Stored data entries
Start of Block

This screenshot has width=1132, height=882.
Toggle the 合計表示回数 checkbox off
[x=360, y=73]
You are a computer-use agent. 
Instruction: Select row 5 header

End of Block
Start of Block

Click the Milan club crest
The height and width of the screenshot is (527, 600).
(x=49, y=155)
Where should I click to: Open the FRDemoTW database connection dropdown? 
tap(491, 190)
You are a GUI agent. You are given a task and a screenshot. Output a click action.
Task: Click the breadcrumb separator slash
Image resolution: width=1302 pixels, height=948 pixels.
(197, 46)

End of Block

Only the lines above from the line containing "Where should I" through the line containing "Task: Click the breadcrumb separator slash" should be retyped, exactly and with both ends included.

Where should I click to: Open the FRDemoTW database connection dropdown? 
tap(491, 190)
You are a GUI agent. You are given a task and a screenshot. Output a click action.
Task: Click the breadcrumb separator slash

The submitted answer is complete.